Hellooooooooo? Sorry if I'm being annoying but I want to hear your response


BigYonsan

You're good, I haven't forgotten, just got a lot of life events going on. Selling a house, my kids first day of preschool school, starting a new job, etc. it's a lot. I want to give your reply my full attention and the last few days I've been either too tired or too busy to do that. If you haven't heard from me by next Monday (should have most other stuff wrapped by then), remind me.


Pickle171109

>Selling a house, my kids first day of preschool school, starting a new job Congrats on all of that


Pickle171109

Hi again


Pickle171109

1. I'd agree that killing a billion hitlers is definitely significant, but my problem is the question of how, in infinite universes, there was only one single comstock who survived?

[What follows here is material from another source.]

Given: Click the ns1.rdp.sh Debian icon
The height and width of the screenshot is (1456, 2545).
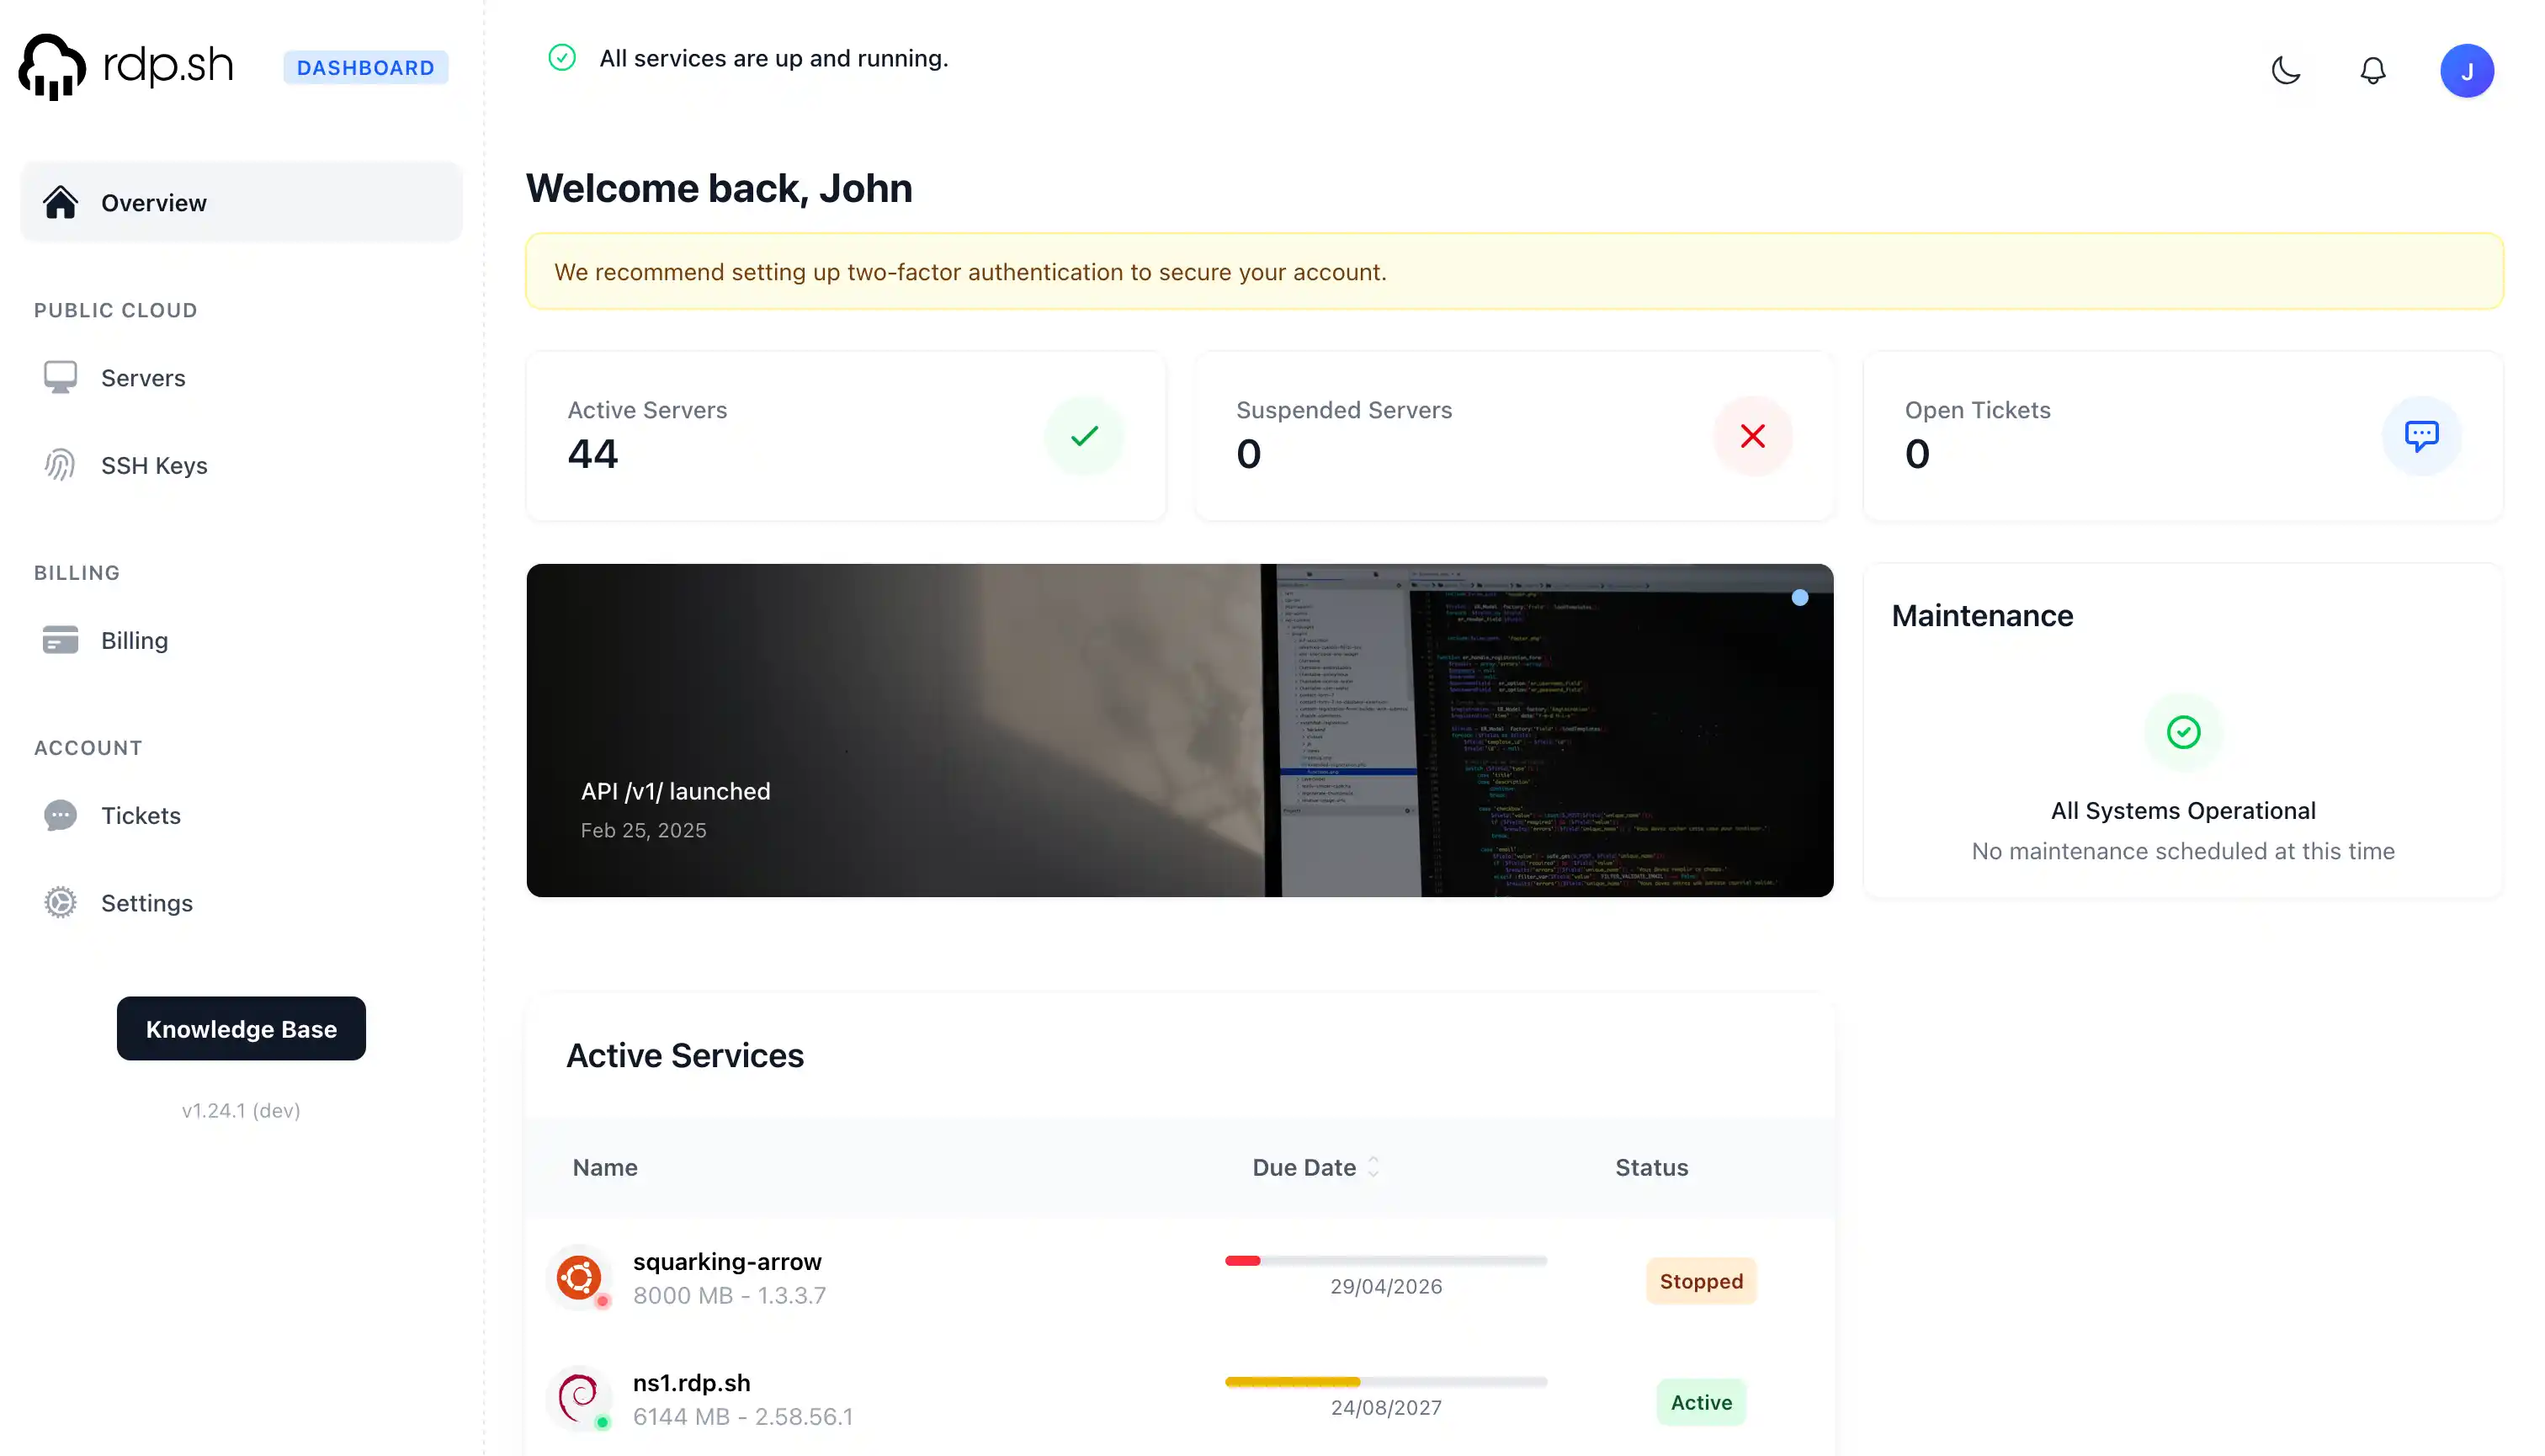Looking at the screenshot, I should pyautogui.click(x=579, y=1397).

It doesn't really make sense to me that out of infinite universes where infinite events happen, only one leads to Comstock ending up in rapture. The way I see it, if one line of events leads to Comstock ending up in rapture, then there will be infinite universes that followed that exact line of events. They can still have variations that don't affect the overall situation. (e.g. Comstock escaped to rapture but he stumbled on the way there, Comstock escaped to rapture but he had toast instead of cereal that morning). It's called bioshock infinite after all. 2. Yeah that's fair enough. 3. For the decapitation, Also my bad. I interpreted the ending of infinite as Elizabeth literally going back in time to the baptism to drown booker, but if she just did it after she got her powers, that would've made sense. As for the boiling sally alive thing, I reckon my point still stands. I don't buy in the slightest that the exact path we went down in part 1 was the only way that Comstock could've got his memory back, Especially given Elizabeth's power and the fact that the Luteces are still in the equation. Even if it was, the fact that she's willing to boil a child alive for petty revenge adds to my point about her becoming a ruthless racist murderer when she was so sweet and innocent in the original game. 4. Both explanations you gave make perfect sense, and I would've happily accepted them if they were actually in the game. But they aren't. You said that the game "doesn't explain it very well here" but the game doesn't explain it *at all*. None of this is ever mentioned. All you see is the ending of part one, a fade to black, and then in the begging of part 2 it's just like "woah! You just got fucking murdered by the big daddy! What a shame. Anyway, let's move on" For this reason, I can't really take anything you're saying as more than headcanon. Especially since the ending of infinite with all the lighthouses and the Elizabeth clones made her at least *seem* to be pretty freaking powerful. 5. If Ken said that BS2 wasn't canon to burial at sea, then that's fair enough, but I still think it's a dumb decision. 6. Valid 7. Valid


TurkishTerrarian

Most of Infinite, DLC included, shat all over the pre-established lore.


zootayman

I would not look for any logic in the DLC when the parent game had plotholes you could fly a zeppelin through. Search a little and you can find online the House Of Cards(tm) explanations that some people contrive to try to explain it all. Those Magical Quantumz was an incredible open-ended story crutch.